Two earthquakes in California followed by aftershocks has forced Governor Gavin Newsom to declare a state of emergency. He also requested a presidential emergency declaration. Such an action would help the state get federal funds for the support of communities affected. The second quake is the largest one in the past two decades. Crews are already trying to assess the extent of damages to properties and infrastructure. These include not just broken roads, but also leaking water and gas lines. There is equipment to predict tremors but none to predict when or where the disaster will strike.

Once it does strike, it leaves behind all-around devastation.

The Guardian says Governor Gavin Newsom has warned the people to be careful because there could be fresh tremors. In his words, the quakes were a “wake-up call” for not only the state but also for the whole of America. In the opinion of experts, southern California could experience tremors that are more significant.

Earthquakes are not new to California

The latest quakes in California were the most powerful ones in the region since 1994. At that time, a 6.7 magnitude Northridge quake struck San Fernando Valley.

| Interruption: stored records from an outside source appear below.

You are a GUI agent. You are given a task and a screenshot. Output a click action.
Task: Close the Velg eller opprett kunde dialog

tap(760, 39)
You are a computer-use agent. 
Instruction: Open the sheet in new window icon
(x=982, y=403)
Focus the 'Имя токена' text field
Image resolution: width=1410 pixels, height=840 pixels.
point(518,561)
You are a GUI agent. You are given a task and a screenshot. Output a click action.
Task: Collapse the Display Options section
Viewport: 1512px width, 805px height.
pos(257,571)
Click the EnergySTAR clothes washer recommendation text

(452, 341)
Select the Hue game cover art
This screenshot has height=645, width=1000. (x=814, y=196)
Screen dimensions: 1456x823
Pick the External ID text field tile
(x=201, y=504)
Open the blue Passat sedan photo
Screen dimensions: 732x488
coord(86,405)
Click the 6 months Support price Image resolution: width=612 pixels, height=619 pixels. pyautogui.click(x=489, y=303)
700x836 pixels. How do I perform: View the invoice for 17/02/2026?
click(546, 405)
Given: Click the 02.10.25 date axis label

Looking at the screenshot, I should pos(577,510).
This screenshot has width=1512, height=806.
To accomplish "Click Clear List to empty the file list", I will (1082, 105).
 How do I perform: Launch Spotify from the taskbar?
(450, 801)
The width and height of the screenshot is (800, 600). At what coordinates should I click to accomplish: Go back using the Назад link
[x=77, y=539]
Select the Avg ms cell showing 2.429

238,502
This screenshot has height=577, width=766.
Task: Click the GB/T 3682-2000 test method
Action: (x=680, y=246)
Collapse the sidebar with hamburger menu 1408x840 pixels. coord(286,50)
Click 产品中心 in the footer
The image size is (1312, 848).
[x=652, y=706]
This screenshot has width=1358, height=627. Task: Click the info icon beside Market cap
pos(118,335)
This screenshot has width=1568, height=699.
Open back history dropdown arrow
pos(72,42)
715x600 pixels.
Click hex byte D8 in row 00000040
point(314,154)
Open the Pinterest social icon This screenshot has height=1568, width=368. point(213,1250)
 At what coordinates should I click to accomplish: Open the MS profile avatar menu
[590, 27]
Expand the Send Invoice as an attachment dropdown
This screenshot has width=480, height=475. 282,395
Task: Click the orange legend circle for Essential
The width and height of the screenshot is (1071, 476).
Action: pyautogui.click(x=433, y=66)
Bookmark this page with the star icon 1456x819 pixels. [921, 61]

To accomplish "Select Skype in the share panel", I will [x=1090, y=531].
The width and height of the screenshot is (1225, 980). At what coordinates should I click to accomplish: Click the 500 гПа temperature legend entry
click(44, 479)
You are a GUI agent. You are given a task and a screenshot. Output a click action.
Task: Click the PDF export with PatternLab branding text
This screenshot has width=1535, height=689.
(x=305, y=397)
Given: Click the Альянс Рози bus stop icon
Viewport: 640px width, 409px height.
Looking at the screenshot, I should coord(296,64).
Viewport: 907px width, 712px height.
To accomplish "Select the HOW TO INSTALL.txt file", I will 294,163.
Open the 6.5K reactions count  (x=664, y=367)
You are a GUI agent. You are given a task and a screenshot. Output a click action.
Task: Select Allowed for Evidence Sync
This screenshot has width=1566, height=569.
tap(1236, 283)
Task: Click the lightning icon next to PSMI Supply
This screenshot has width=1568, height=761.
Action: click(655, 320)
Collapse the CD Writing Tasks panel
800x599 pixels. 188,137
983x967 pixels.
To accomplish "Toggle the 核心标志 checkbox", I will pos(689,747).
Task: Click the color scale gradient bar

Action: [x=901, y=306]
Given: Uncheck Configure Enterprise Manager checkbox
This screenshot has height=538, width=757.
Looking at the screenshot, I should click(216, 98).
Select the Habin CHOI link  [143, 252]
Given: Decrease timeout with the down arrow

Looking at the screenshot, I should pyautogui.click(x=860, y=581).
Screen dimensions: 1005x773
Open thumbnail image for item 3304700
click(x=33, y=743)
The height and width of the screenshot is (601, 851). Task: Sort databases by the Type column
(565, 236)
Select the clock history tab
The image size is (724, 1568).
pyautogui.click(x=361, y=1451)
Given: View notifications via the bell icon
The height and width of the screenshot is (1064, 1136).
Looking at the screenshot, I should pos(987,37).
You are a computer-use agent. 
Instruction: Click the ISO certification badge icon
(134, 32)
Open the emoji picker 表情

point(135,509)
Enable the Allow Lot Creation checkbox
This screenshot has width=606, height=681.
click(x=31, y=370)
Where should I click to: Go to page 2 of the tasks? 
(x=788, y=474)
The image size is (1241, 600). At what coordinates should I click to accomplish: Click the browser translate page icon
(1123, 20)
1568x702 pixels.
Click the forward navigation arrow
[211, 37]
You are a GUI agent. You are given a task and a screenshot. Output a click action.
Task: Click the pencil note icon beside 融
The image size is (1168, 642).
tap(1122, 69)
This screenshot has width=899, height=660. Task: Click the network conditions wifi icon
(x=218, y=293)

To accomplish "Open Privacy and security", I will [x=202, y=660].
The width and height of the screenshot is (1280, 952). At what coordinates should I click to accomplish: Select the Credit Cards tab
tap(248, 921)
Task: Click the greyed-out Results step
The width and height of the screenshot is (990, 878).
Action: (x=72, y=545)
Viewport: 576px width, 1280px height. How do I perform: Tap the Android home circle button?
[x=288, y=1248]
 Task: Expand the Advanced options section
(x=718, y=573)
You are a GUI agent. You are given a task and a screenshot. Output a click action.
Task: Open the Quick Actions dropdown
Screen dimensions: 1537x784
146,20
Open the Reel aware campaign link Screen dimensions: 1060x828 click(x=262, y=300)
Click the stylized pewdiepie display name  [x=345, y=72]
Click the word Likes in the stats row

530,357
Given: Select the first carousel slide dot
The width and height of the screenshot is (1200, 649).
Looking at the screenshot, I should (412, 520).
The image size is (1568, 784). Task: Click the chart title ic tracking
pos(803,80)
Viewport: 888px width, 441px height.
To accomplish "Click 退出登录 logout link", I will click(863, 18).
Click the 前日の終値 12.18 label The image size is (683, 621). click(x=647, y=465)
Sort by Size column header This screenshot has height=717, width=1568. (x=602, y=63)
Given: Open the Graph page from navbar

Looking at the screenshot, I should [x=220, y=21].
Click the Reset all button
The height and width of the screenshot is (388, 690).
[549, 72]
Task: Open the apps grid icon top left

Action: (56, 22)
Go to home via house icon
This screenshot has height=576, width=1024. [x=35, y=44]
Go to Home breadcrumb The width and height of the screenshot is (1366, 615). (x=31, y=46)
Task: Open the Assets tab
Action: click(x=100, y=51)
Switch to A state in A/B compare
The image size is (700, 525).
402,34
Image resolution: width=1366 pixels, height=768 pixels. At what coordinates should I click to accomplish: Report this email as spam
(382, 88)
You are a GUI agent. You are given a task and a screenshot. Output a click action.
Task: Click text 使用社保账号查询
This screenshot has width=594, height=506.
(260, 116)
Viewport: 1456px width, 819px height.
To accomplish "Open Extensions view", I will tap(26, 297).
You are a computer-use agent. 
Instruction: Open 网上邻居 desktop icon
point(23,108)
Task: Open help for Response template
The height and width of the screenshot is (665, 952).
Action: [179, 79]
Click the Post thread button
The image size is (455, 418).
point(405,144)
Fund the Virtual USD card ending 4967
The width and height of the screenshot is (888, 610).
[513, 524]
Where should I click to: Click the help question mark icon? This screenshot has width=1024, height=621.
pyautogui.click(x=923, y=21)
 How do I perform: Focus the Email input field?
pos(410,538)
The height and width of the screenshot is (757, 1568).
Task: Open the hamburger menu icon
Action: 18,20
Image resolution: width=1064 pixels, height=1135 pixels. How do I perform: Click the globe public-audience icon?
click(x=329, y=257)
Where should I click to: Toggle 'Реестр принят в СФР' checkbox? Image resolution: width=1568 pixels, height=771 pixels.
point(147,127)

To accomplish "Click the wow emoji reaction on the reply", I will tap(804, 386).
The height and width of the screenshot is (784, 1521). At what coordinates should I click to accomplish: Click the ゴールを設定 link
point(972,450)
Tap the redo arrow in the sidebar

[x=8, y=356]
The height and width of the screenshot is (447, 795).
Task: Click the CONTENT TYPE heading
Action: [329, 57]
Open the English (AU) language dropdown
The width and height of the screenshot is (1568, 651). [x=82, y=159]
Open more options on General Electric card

It was a populated area and 57 people died while the extent of damages ran into billions in dollars. In the present scenario, a 7.1 tremor struck Ridgecrest followed by nearly 600 aftershocks. The population of Ridgecrest is about 27,000 and it is located some 150 miles from Los Angeles. It had felt a 6.4 quake just a few hours earlier.

The Guardian quotes Kern county’s fire chief as saying - “We do feel like there is damage but we don’t know the extent of it yet. Nobody was trapped, no major collapses that we know of, but we are out there searching.” While officials inspected the buildings, the US army inspected a nearby dam.

The military setup covers an area larger than the state of Rhode Island and evacuation was carried out for all non-essential personnel.

Quakes that rattled California

According to BBC, the 7.1 magnitude earthquake that struck Southern California was the biggest one in the past two decades. It struck at the depth of 0.6 miles with an epicenter near the city of Ridgecrest. There was an earlier one of 6.4-magnitude in the same area a couple of days back and it was at a depth of nearly 6.8 miles. It resulted in temporary power failure that affected 3000 people in Ridgecrest and damaged roads that have since reopened. However, crews are trying to take stock of the aftermath. Addressing the press, Seismologist Dr.

Lucy Jones said the quakes could continue. In her opinion, "This is an earthquake sequence." She added that there was a 10 percent chance of a similar or even larger quake striking the region once again soon. Areas as far away as Las Vegas in the neighboring state of Nevada felt the quake, as did places in Mexico.